Эдик ничего не говорит, только обиженно вздыхает, словно я испортила ему грандиозные планы на этот вечер. Только куда ему идти? Крис – убийца-психопат, наверняка будет поджидать его дома. Если честно, то я даже не представляю, как мы будем дальше жить? Она знает адреса. Даже если Эдик снимет себе квартиру на другом конце города, мне деваться некуда. Крис найдет меня.
Хочу открыть рот, чтобы задать интересующий меня вопрос, но Эдик снова вздыхает, машет на меня недовольно рукой, словно прося заткнуться.

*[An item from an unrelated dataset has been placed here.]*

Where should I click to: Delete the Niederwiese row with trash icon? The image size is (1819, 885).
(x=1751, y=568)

– Пошли. Автобус, – он сильно раздосадован моим отказом. Мог бы и догадаться, что я все делаю ему наперекор. Хотел бы не ехать сегодня, предложил бы обратное.
В удручающей тишине мы едем до метро. Каждый делает вид, что не замечает другого. Но я даже рада, что Эдик не пытается меня разговорить. Я пытаюсь справиться с эмоциями. Эти люди, дети, которые только недавно показывали нам свои способности, они теперь все мертвы.

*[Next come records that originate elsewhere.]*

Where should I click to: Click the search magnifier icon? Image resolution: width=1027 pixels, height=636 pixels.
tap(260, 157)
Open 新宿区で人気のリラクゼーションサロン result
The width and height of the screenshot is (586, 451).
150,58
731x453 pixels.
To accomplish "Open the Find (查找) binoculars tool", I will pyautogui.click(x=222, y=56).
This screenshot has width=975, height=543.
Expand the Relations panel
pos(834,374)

Дышу глубоко, стараясь унять чувство вины и подступившие слезы. Отворачиваюсь от Эдика к окну, чтобы он не увидел покрасневших глаз. Ему свои слабости я показывать не собираюсь. Подступающая истерика душит, но я продолжаю с ней бороться. Сжимаю кулаки, чтобы ногти впивались в ладони. Внешняя боль должна хоть немного заглушить внутреннюю.
«Пожалуйста, пусть хотя бы некоторые дети успели спастись и спрятаться где-нибудь», – молю я высшие силы. Но подействовали ли мои молитвы, я никогда не узнаю.
К моменту, когда мы заходим в метрополитен, я уже могу контролировать свои эмоции. И все переживания постаралась запрятать как можно глубже. В самый дальний уголок мозга.
Пока мы спускаемся на эскалаторе вниз, я понимаю, что не имею ни малейшего понятия, куда мы едем. А затем меня осеняет, что вся информация по-прежнему находится у Эдика.
– Ты когда мне папку отдать собираешься? – интересуюсь я.
– Ты еще маленькая, чтобы такие важные документы носить, – огрызается он, вставая на край платформы. Я даже зубами начинаю скрипеть от злости. Стоит тут весь такой роковой и спокойный, словно мраморная статуя, аж врезать ему хочется. За всю поездку даже в лице не изменился, словно у него на глазах каждый день людей убивают.
– Знаешь, что, дылда двухметровая? – злюсь я и тыкаю его в бок как можно больнее. Вот только ему совершенно не больно, пальто полностью заглушает мои тычки.
– Что? – Эдик снисходительно смотрит на меня сверху вниз, лениво поводя бровью.
– Немедленно отдал папку! – моя голова находится где-то на уровне его плеча, поэтому вся злость и угрозы выглядят просто смехотворно.
– На, мелочь, если тебе она так нужна, но сначала мы все равно едем к тебе домой, – Эдик слегка бьет меня папкой по макушке, а потом отдает ее.
Не понимаю, как нас до сих пор не остановили полицейские или работники метро. Рубашка и пальто Эдика пропитаны его кровью, а дыры от пуль сложно не заметить. Но никто даже голову в нашу сторону не повернул.
Меня не оставляет ощущение, что за нами кто-то следит, поэтому я постоянно оглядываюсь.
– Не вертись. Внимание привлекаешь, – наклонившись ко мне, шепчет Эдик.
– А ты что, не привлекаешь? У тебя вся одежда кровью залита! – с трудом сдерживаюсь, чтобы с разъяренного шепота не сорваться на крик. Как он вообще смеет мне указывать, словно я маленький ребенок, который не знает, как себя вести.
Хотя именно сейчас меня преследует чувство, будто я попала в какую-то заварушку для взрослых, но скоро появятся папа и мама и решат все мои проблемы. Но такого не будет. И где они, когда так нужна их помощь? На очередных раскопках за тысячи километров от меня.